#TheList Wayne Francis McGrath, born December 1972, of Marsden Gardens Flats, Belfast BT15 5AN – bludgeoned his pet dog to death with a hammer and burnt his remains
McGrath said he killed the American bulldog-type dog, known as Patch, after the animal mauled an eight-year-old girl.
Police found no evidence of the Patch’s remains but a court heard his owner caused him “unimaginable pain”.
McGrath admitted charges of being the keeper of a dog involved in the attack on the child and causing him unnecessary suffering.
Belfast Magistrates’ Court was told Patch was not on a lead when he attacked the girl at Kinnaird Avenue, North Belfast.
The child was bitten and mauled, and witnesses described seeing the dog shake and trail the child by the hair.
McGrath and another man punched and kicked the dog in a bid to break his hold on the girl, the court heard.
She then fled, but the animal shook off a chain put round his neck and began chasing her.
“The dog caught up with the child and got on top of her, and was shaking her and mauling at her chest,” a prosecution lawyer told the court.
The two men then grabbed the dog and restrained him, while the girl was led to safety.
McGrath was questioned at the scene by police, who took both him and the dog back to his partner’s house.
The following day officers checked to see if he had handed over the animal to be humanely destroyed, but McGrath told them he had killed the dog himself.
The court heard he had received death threats and was under pressure to dispose of the dog, but did not have the money to take the animal to a vet to be euthanised.
No remains of the dog were found when police searched McGrath’s home, but during interviews he claimed to have killed the animal at a dump near Ligoniel.
“He admitted killing the dog by hitting it over the crown of the head with a hammer twice, and then putting its remains in a wheelie bin, covering it with copper wire and petrol, and setting the remains and the tools he used on fire,” a prosecution barrister said.
But no evidence of dog remains or the burnt bins were found during further searches of the dump area either.

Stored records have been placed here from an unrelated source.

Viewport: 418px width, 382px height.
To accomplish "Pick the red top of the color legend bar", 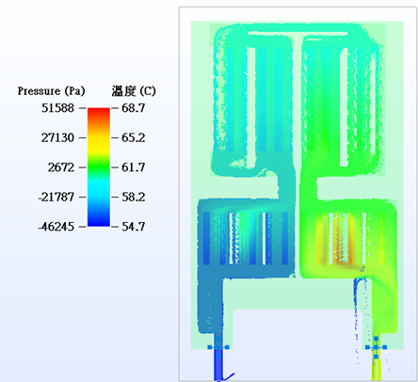I will pyautogui.click(x=99, y=114).
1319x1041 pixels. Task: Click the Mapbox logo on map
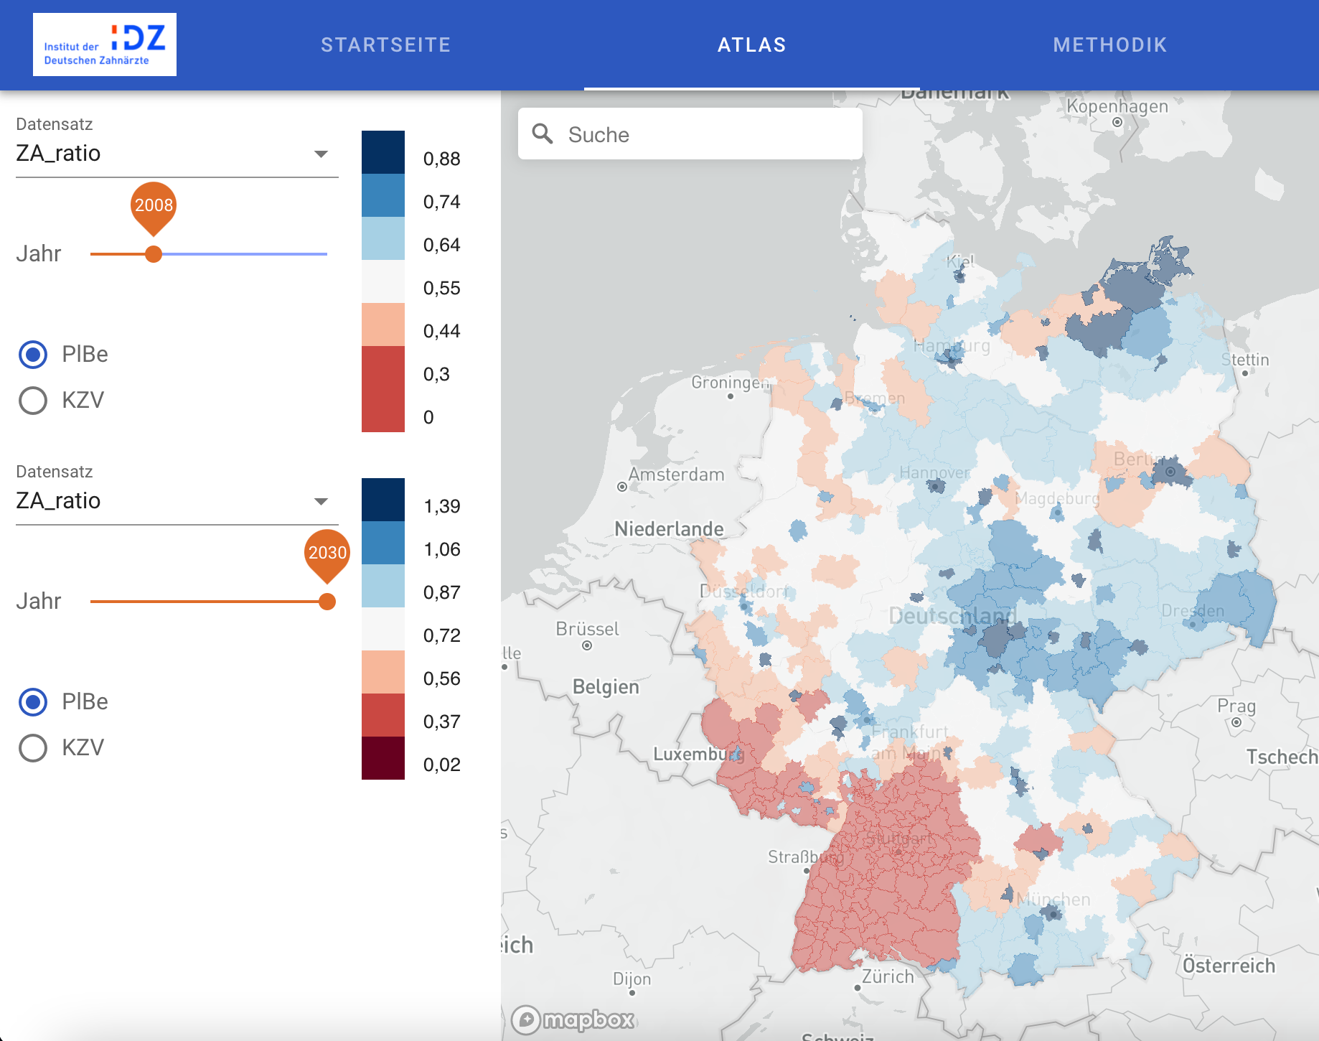click(x=573, y=1019)
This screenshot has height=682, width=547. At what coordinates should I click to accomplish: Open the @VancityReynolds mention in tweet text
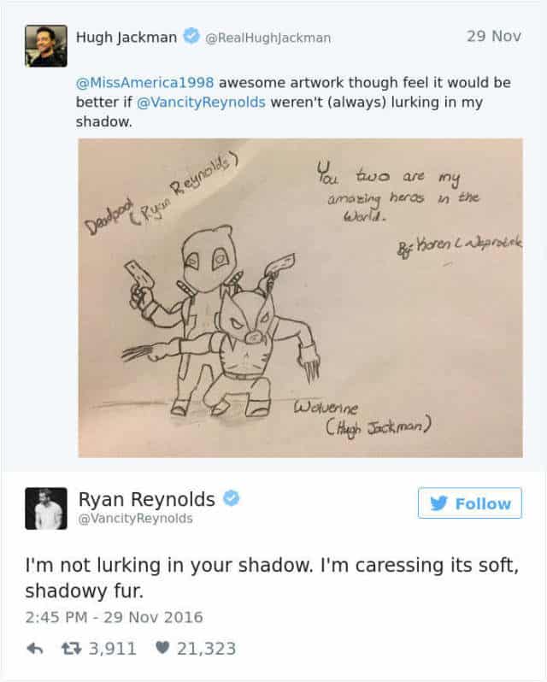coord(201,103)
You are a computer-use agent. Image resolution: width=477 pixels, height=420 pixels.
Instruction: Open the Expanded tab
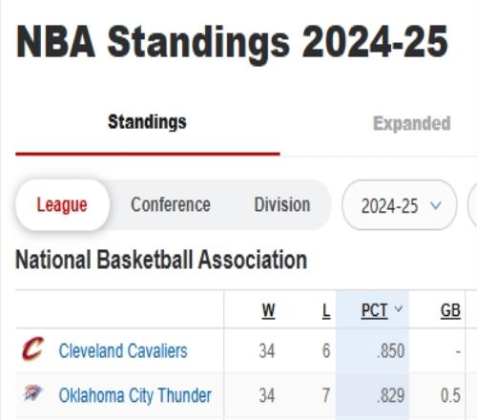coord(412,123)
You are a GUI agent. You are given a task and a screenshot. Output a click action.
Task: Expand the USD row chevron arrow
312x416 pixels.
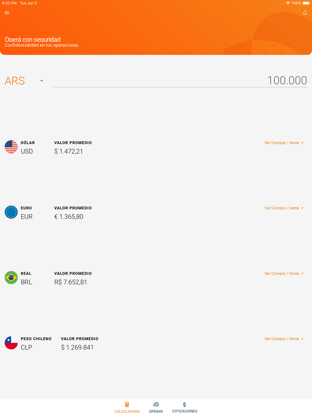(x=302, y=143)
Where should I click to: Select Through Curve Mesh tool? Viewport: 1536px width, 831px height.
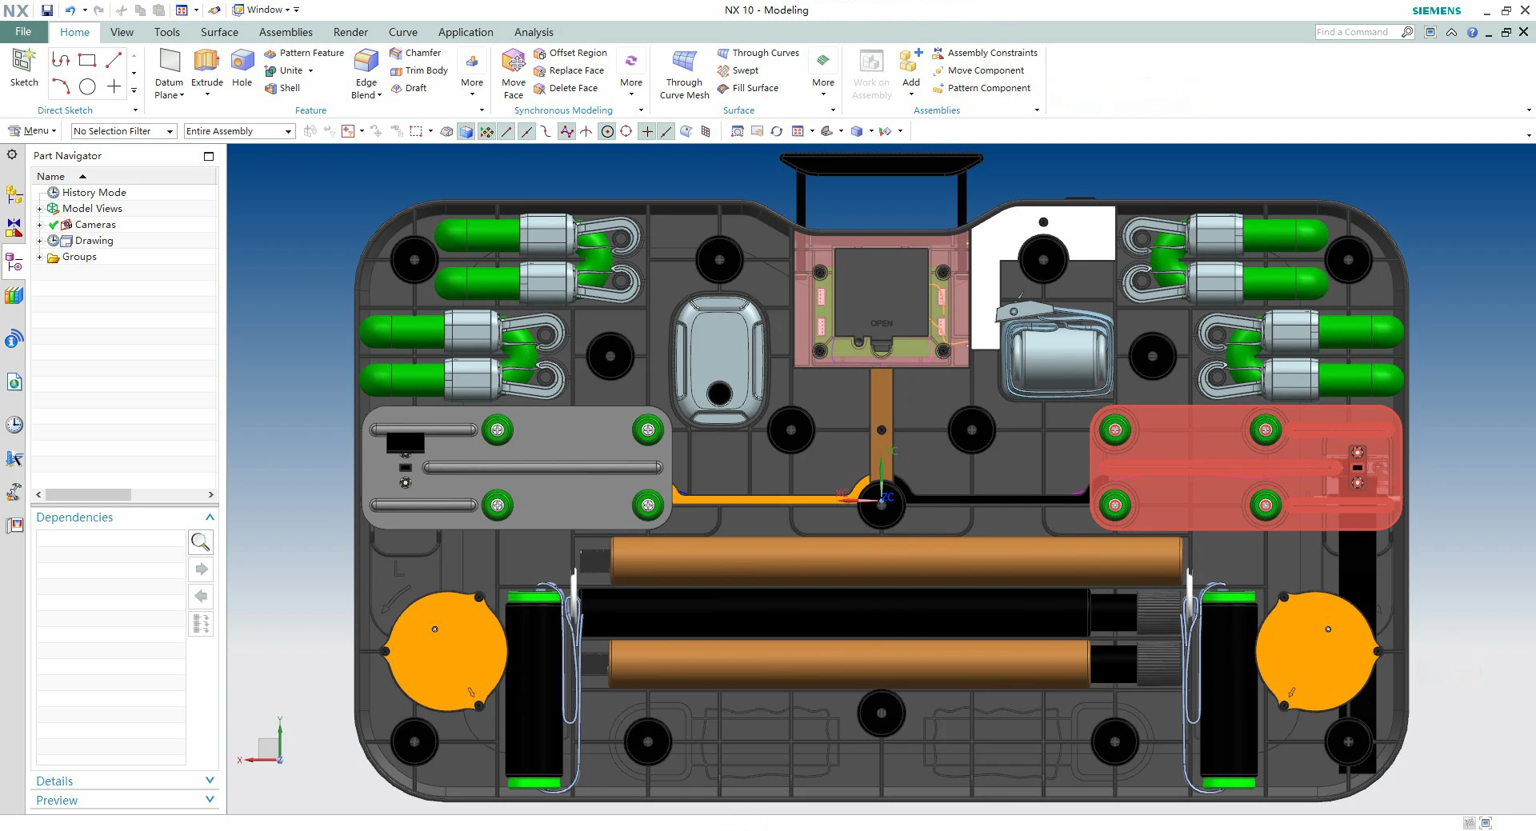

The court heard McGrath’s admissions were the only evidence that the dog had died in the way described.
The prosecution said the animal had been subjected to unnecessary cruelty.
“A blow to the head with a hammer would cause a lot of damage, trauma and pain,” the lawyer argued.
“In the final moments of its life the animal would have experienced unimaginable pain and fear inflicted by its carer.
“There’s no way to ascertain if the first blow from the hammer would have rendered the dog insensible, and the owner ascertained a further blow was indeed required.”
A defence barrister said McGrath acted out of fear, having received a visit from people connected to an unnamed criminal organisation.
The judge said it was a “terrible case” in which a girl had sustained “lasting injury” and a dog was treated in an “appalling” manner.
“I have no doubt in my mind that unnecessary suffering was caused to that animal.”
Sentencing: four months in prison. Lifetime ban on keeping any animals. McGrath was released on bail, pending an appeal against his jail sentence.